- _Task description_: Each line that includes "height" must be copied from the records.

- _Available data_:

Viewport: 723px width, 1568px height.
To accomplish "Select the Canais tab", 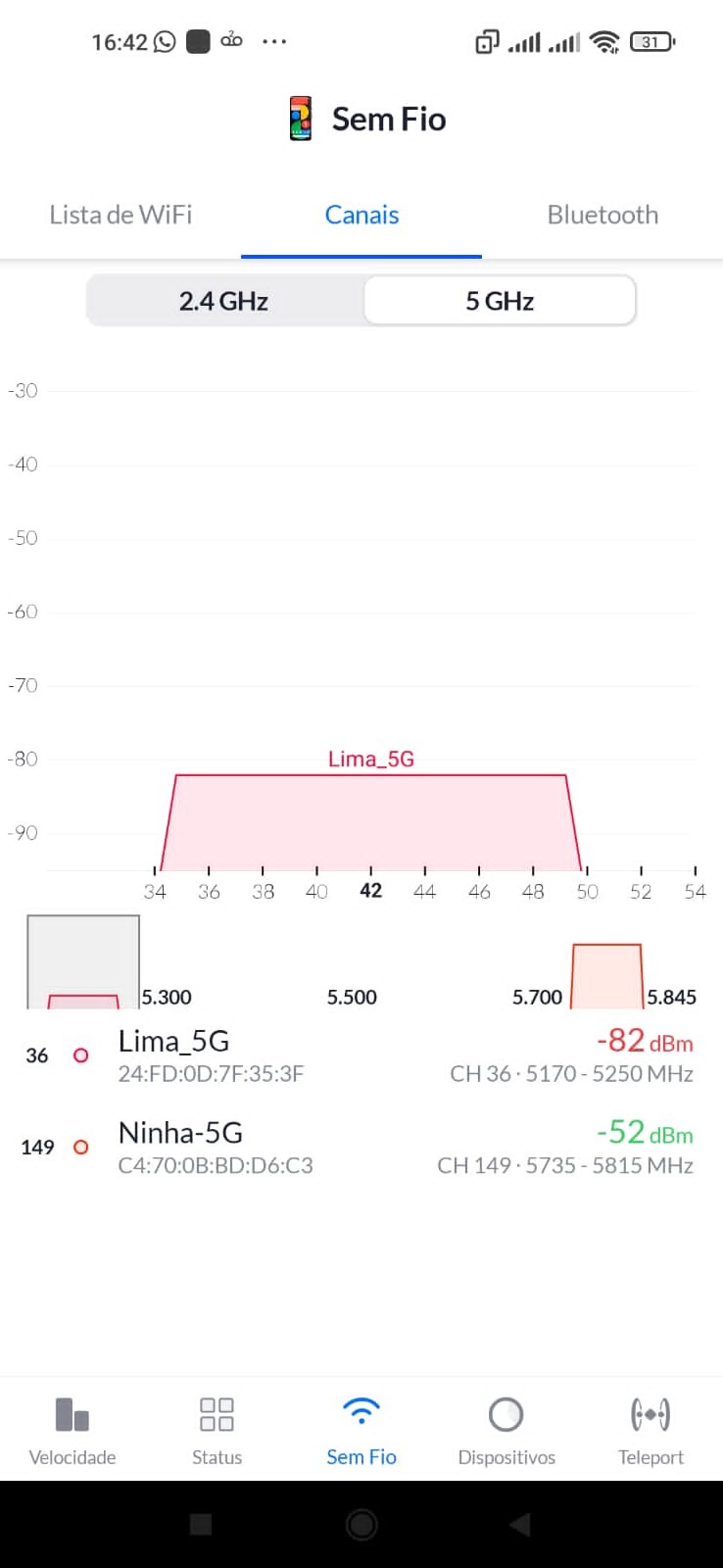I will [x=362, y=215].
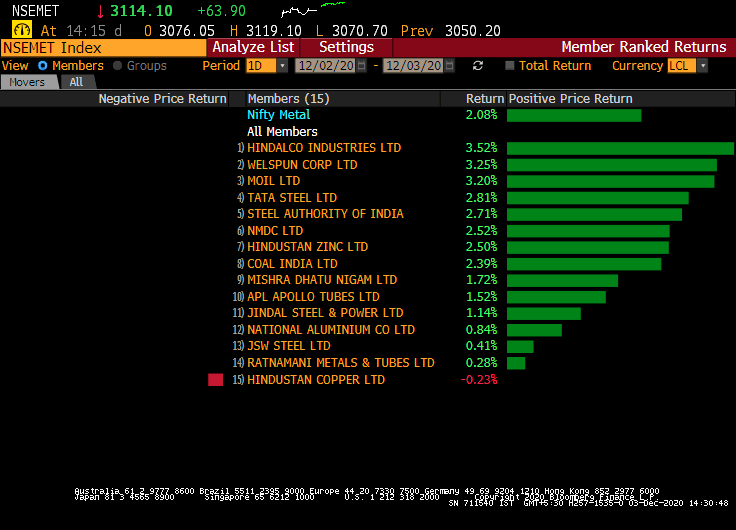Switch to the Movers tab

(x=27, y=82)
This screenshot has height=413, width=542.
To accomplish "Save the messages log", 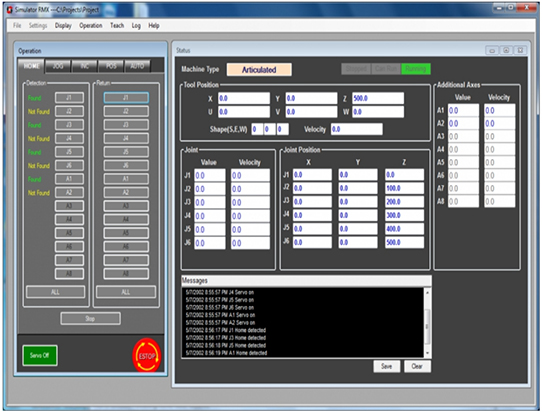I will 386,366.
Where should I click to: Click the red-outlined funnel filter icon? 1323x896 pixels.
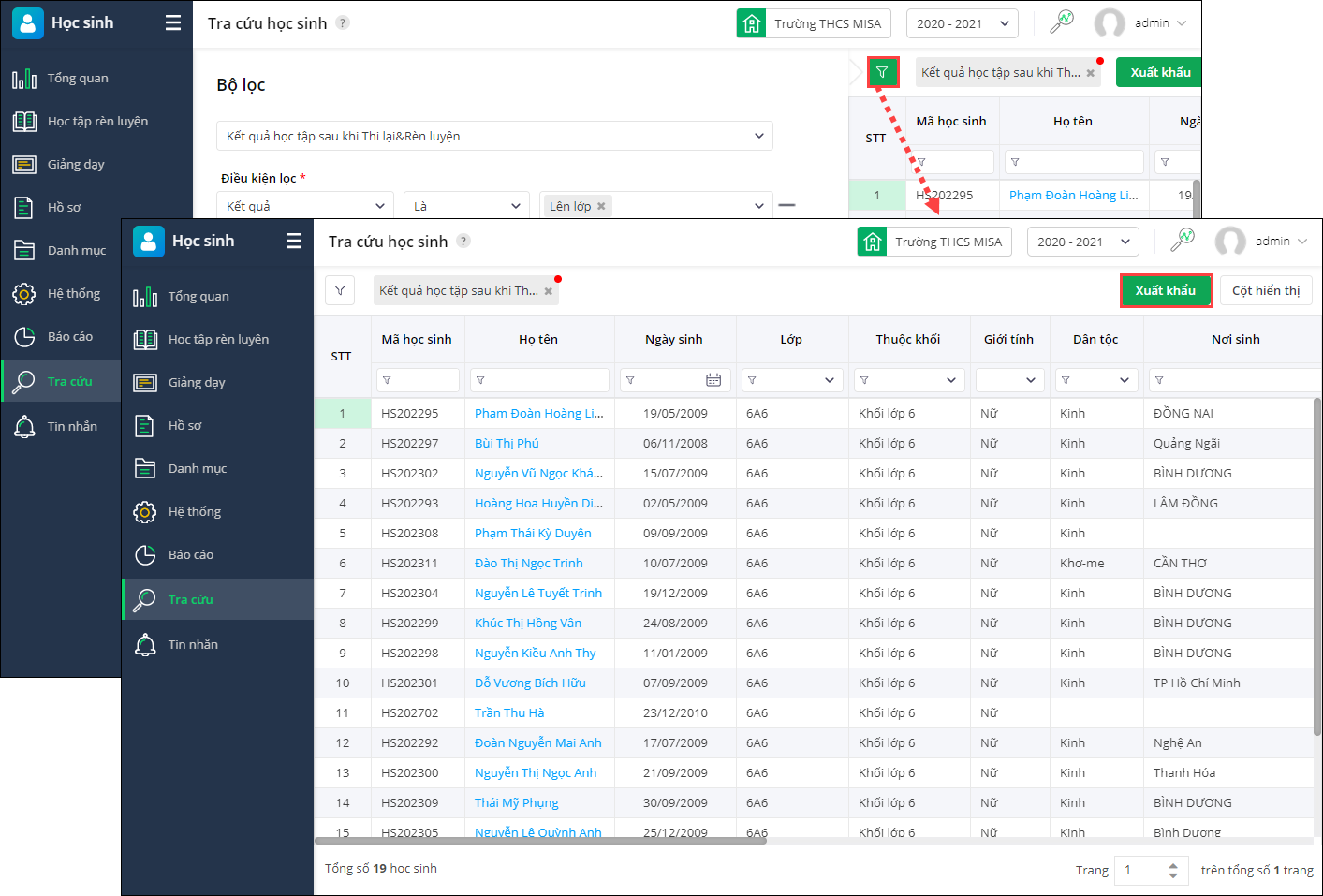pyautogui.click(x=882, y=72)
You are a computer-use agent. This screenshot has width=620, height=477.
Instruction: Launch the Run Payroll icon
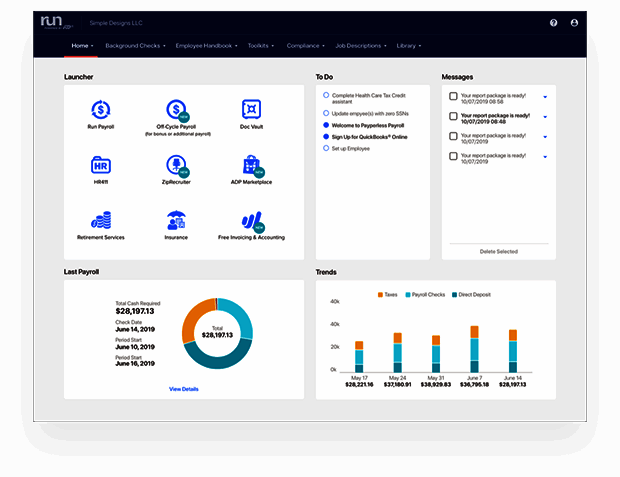click(x=101, y=109)
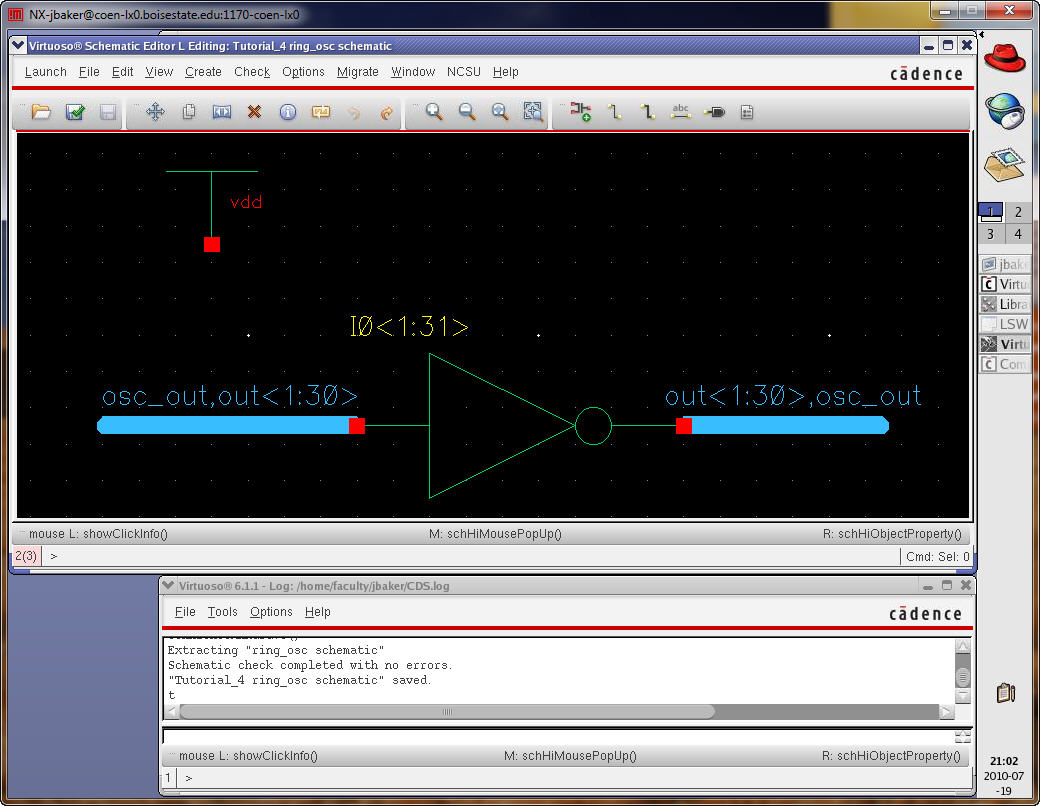Select the Create Wire Name label icon
Screen dimensions: 1040x806
click(681, 112)
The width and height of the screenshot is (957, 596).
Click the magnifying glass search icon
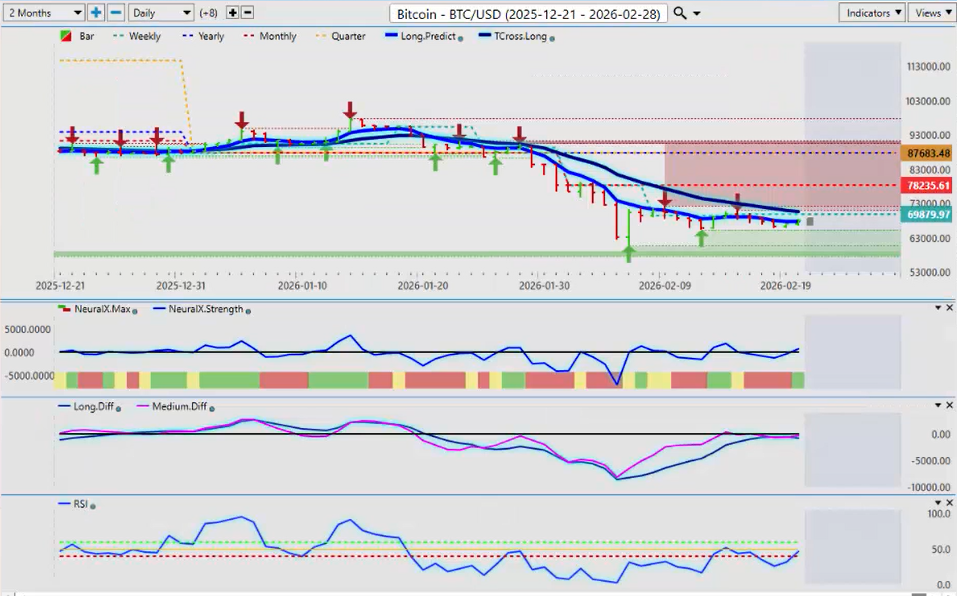tap(680, 13)
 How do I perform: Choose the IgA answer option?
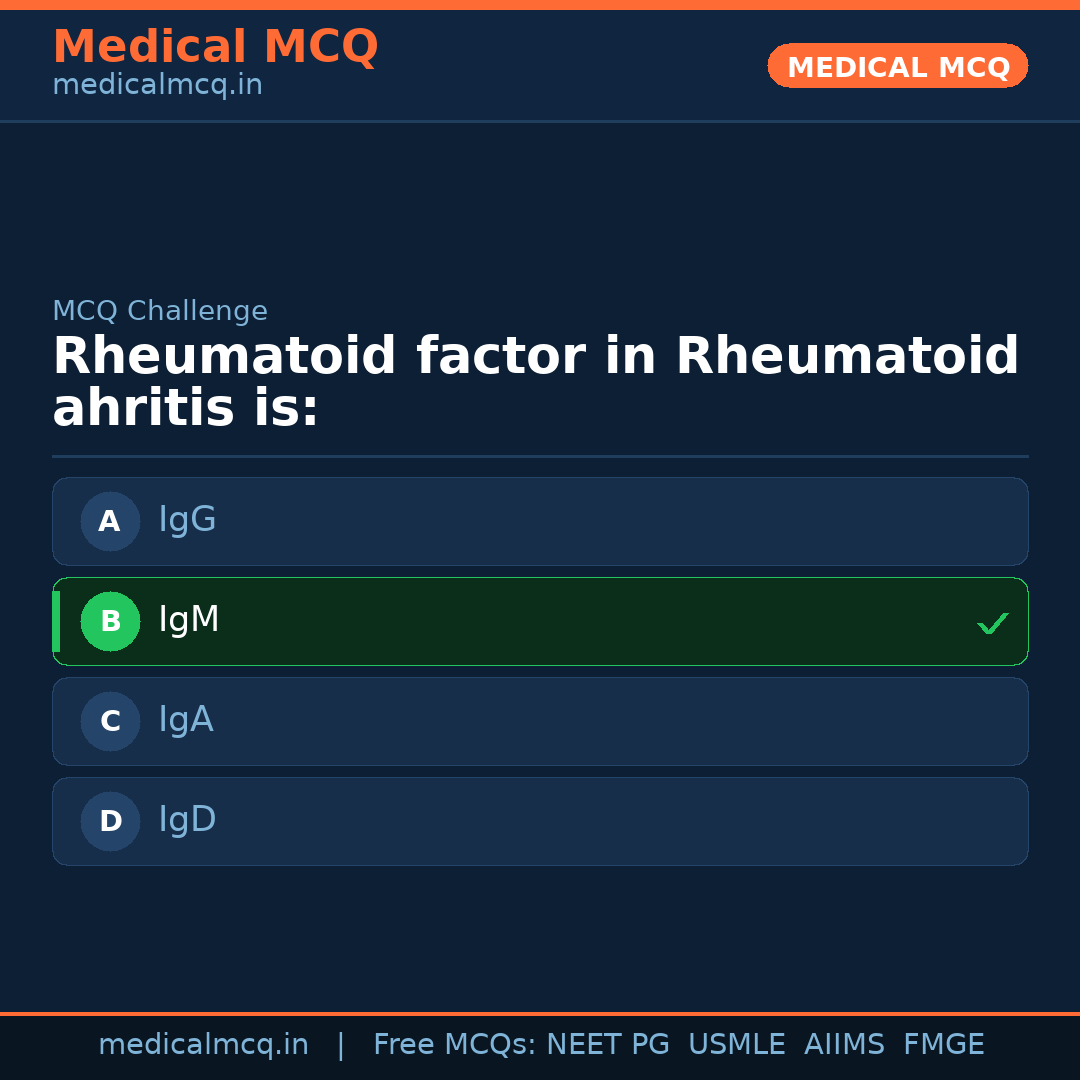pos(540,721)
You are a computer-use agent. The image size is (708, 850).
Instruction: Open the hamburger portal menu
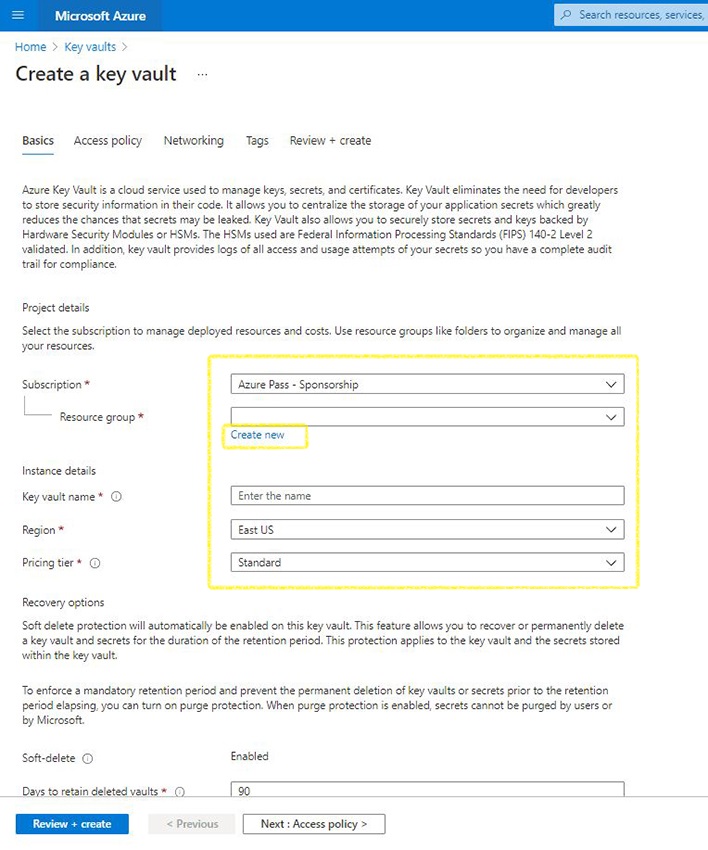tap(18, 16)
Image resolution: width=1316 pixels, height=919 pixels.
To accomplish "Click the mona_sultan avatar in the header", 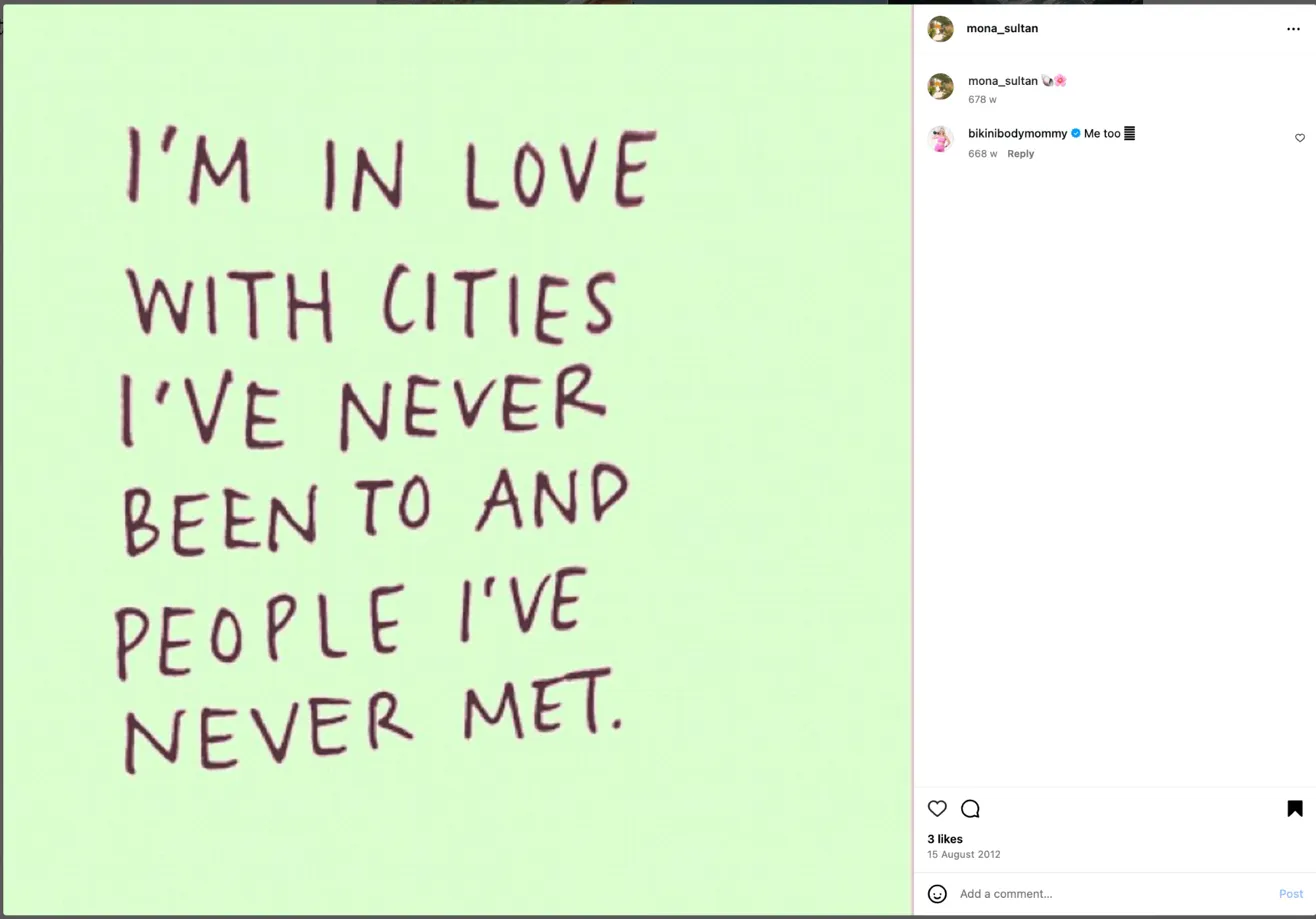I will pos(940,29).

- _Solution_:
Viewport: 723px width, 1568px height.
This screenshot has height=413, width=542.
You are a computer-use agent. This screenshot has width=620, height=477.
The width and height of the screenshot is (957, 596).
Image resolution: width=1316 pixels, height=919 pixels.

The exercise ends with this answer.